Arduino uses USB serial for debug and programming, but that is really not typical. Commercial systems would use JTAG for programming and debug. For development, the JTAG connection would be exposed somewhere. Otherwise, in systems where you have multiple MCUs, they are probably already connected on a bus. So we just use that bus for management functions.

Adding an extra management plane is usually unnecessary, adding cost and complexity.

I notice two important areas you fail to address. The first is feedback to the central controller. The second is any safety consideration to is any subsystem fails it does not destroy the whole project or injure someone.

Thanks for the feedback, Paul!

I was thinking about a fuse on the power line (if any). diodes on power and ground and optoisolators on the signal lines. maybe a fuse on ground too (to eliminate the possibility of any big discharge there). Would that help? I'm brand new to all this, so please let me know what kinds of things might be wrong with those solutions.

I think what you are saying makes sense, @PerryBebbington . Thanks for the perspective from the pro-arena, @bobcousins.

I think I'm looking to add the concept of the small development-oriented helper MCU on top of those solutions. This is the "magic device" I referenced earlier, which brings features I think would be useful: 1) continuous logging from all the MCUs and 2) the ability to easily reflash anything at will without the need to bring over the laptop (thanks to local storage of multiple versions of firmware and the ability to remotely load new ones in from your laptop via the onboard web server.

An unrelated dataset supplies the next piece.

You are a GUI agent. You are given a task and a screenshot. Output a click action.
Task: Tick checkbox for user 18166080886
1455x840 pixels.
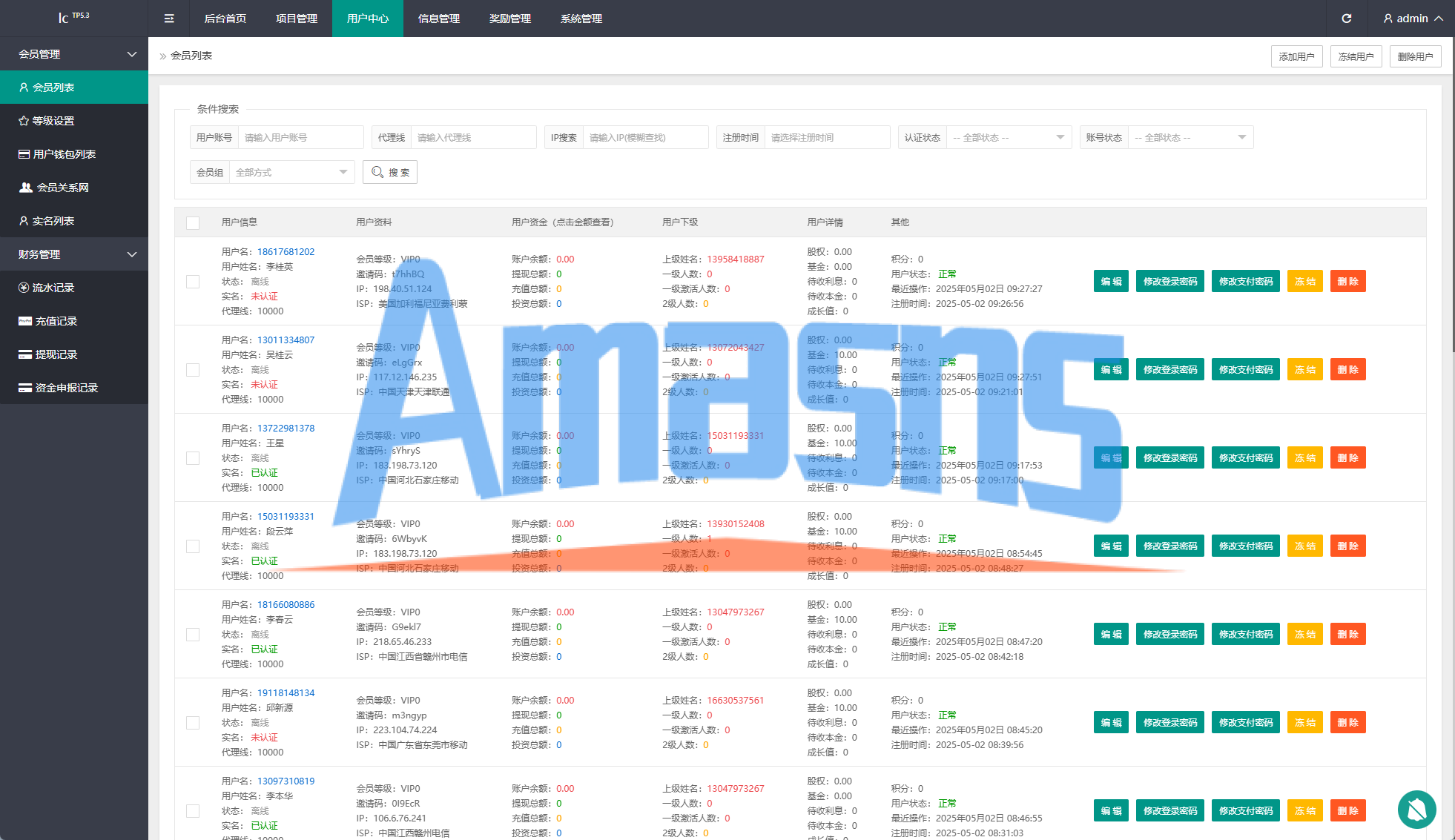pos(193,635)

In the software world recently, microservices are usually combined with precisely those services: remote, persistent, continuous logging, and automatic deployment of new versions. I've found that development paradigm is tremendously helpful.

I'm wondering whether having those capabilities would also be helpful in the DIY microcontroller world. I think they would be (if I ever get my boat project started...).

Fuses are there to stop fires in the wiring.

Given the notoriously portable nature of laptops, that seems like an unlikely benefit.

It really seems like you are trying to address an issue that no one really has.

For sure! And I don't like fires. Especially in my boat :slight_smile:

But, yeah, I think I know where you're coming from. Some people think fuses are to protect people. And, far too many people, like to put fuses on the wrong end of a long wire! :slight_smile:

Laptops are indeed notoriously portable. You've got me there!

However, I know for sure that I (at least) will not want to need to carry my laptop down into the engine compartment, the head, the chain locker or out on the slippery foredeck to observe logs or change firmware.

There is at least one person with this issue (me), but perhaps you are right, Bob - this might not have broader usefulness.

Yes it clarifies it.

Not a robot, but I spent many years developing for a complex medical device that used approximately 50 stepper motors and about a dozen other serially-connected devices on various controller cards. For that system, having to update firmware was very rare because the controllers were well debugged and most of the complexity was on the host which was an x86 64-bit backplane PC. I suspect most robotic distributed CPU systems follow a similar pattern.

Next, I've come across something closer to the problem you describe in what were essentially distributed data aggregators spread around a building. Each "aggregator" module had 4 CPUs and they were connected together by an Ethernet network of generally a handful to a few dozen modules. For that case we did software updates over Ethernet. In some cases the software updates being done from a different country altogether.

Cars typically do their firmware updates over CAN, but that's not something I can claim to have worked on.

I don't know that there is a "standard" framework for doing distributed firmware updates, but many of the tool vendors offer their own solutions already. Can't speak to how useful or performant they are since I haven't used them.